:: Texto para leitura ::
Desviam-se, pois, e seguem por outra via. O Pontífice, pelos apartes que faz,
mostra que hoje os comportamentos são parecidos em muitos casos, enuncia aqui
logo um primeiro ensinamento:
“Não é automático que quantos
frequentam a casa de Deus e conhecem a sua misericórdia saibam amar o próximo.
Não é automático! Tu podes conhecer a Bíblia inteira, podes conhecer todas as
rubricas litúrgicas, podes conhecer toda a teologia, mas do conhecer não nasce
espontaneamente o amar: o amar segue outro caminho; é necessária a
inteligência, mas também algo mais...”.
Sacerdote e
levita não advertiram que
não existe culto autêntico
se não se traduzir em serviço ao próximo. Assim:
“Nunca podemos esquecer: ante o
sofrimento de tantas pessoas extenuadas pela fome, pela violência e pelas
injustiças, não podemos permanecer espectadores. Que significa ignorar o
sofrimento do homem? Significa ignorar Deus! Se não me aproximo daquele homem,
daquela mulher, daquela criança, daquele idoso ou daquela idosa que sofre, não
me aproximo de Deus.”

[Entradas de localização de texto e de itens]

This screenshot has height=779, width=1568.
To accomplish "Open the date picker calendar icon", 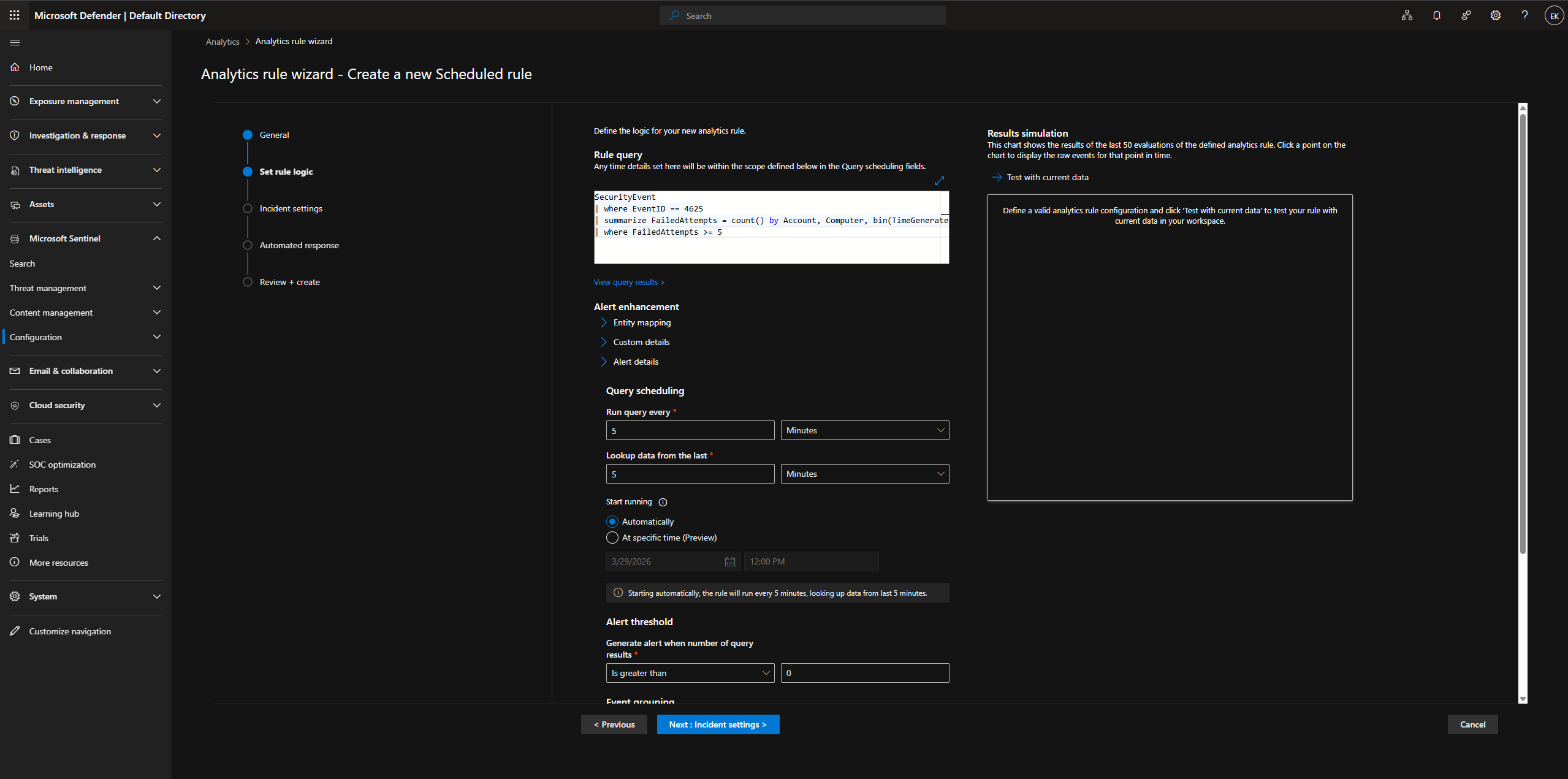I will pyautogui.click(x=729, y=561).
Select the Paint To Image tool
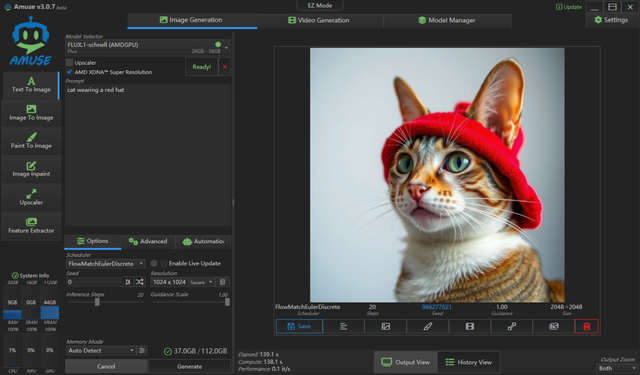This screenshot has height=375, width=640. [31, 141]
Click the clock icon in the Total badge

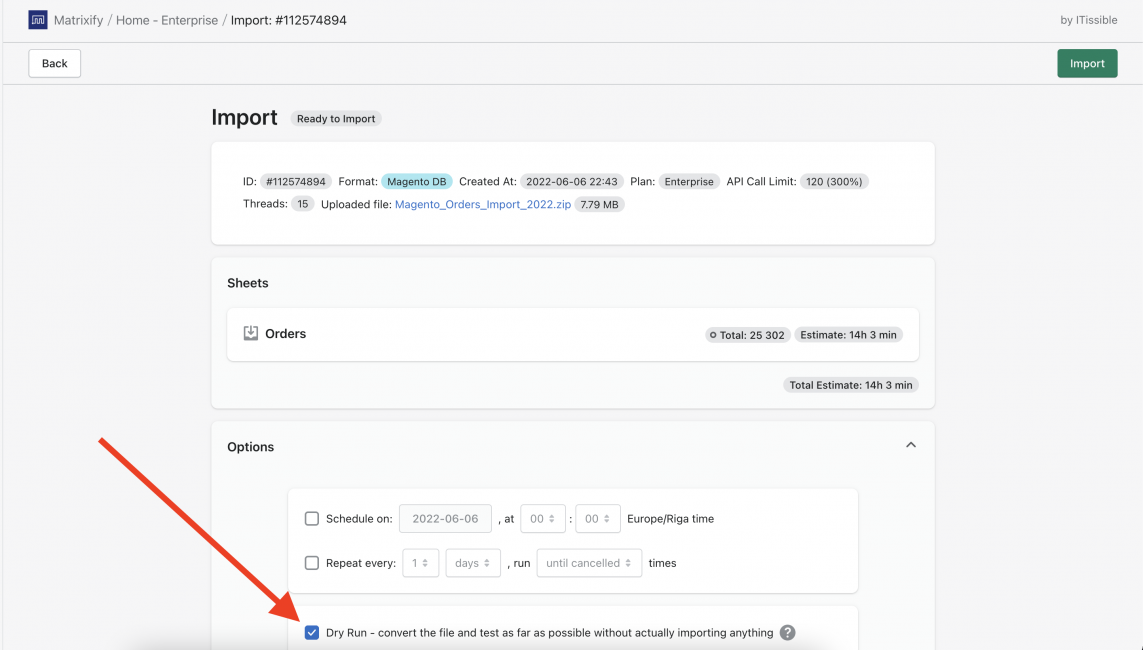tap(712, 334)
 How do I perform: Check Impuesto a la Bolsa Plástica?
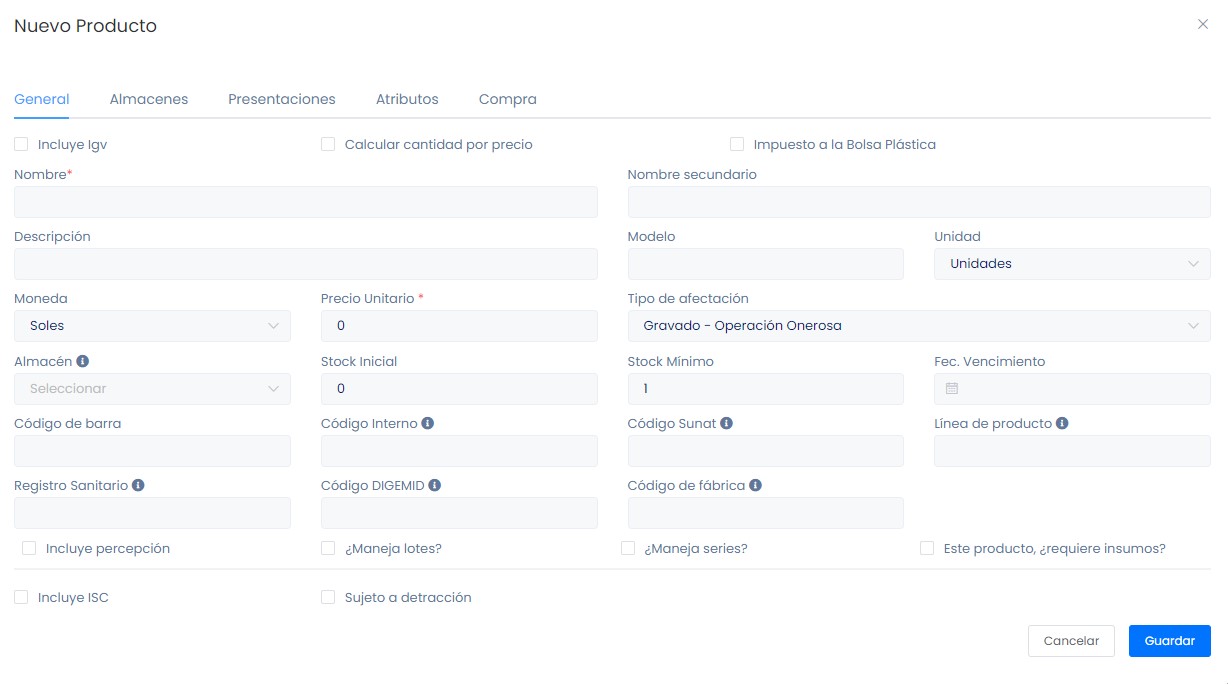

:: Tarefas e exercícios ::
1) Nas entradas, comece na linha que contém "Select the Paint To Image tool" e termine no fim das entradas. Transcreva essas linhas substituindo "clock icon" por "bell icon", sem alterar mais nada e sem incluir as imagens.
2) Continue o texto sobre o sacerdote, o levita e o amor ao próximo a partir da última frase apresentada.

:: Respostas ao exercício ::
1)
Select the Paint To Image tool
This screenshot has height=375, width=640. [31, 141]
Click the bell icon in the Total badge

tap(712, 334)
 How do I perform: Check Impuesto a la Bolsa Plástica?

2)
Porém, o samaritano,
isto é, o desprezado, que também tinha “os seus compromissos e afazeres”, “encheu-se
de compaixão” (v. 33). O coração “estava sintonizado com
o coração do próprio Deus”. E a “compaixão” (‘padecer com’) é “característica essencial da
misericórdia de Deus”, que “padece ao nosso lado, sente os nossos próprios
sofrimentos”.
Assim, “nos
gestos e ações” do samaritano (e não nos do sacerdote ou do levita), “reconhecemos o agir misericordioso de Deus em toda a
história da salvação”, pois, como diz o Papa:
“É a mesma compaixão com a qual o
Senhor vem ao encontro de cada um de nós: Ele não nos ignora, conhece as nossas
dores, sabe como temos necessidade de ajuda e de consolação. Aproxima-se de nós
e nunca nos abandona”.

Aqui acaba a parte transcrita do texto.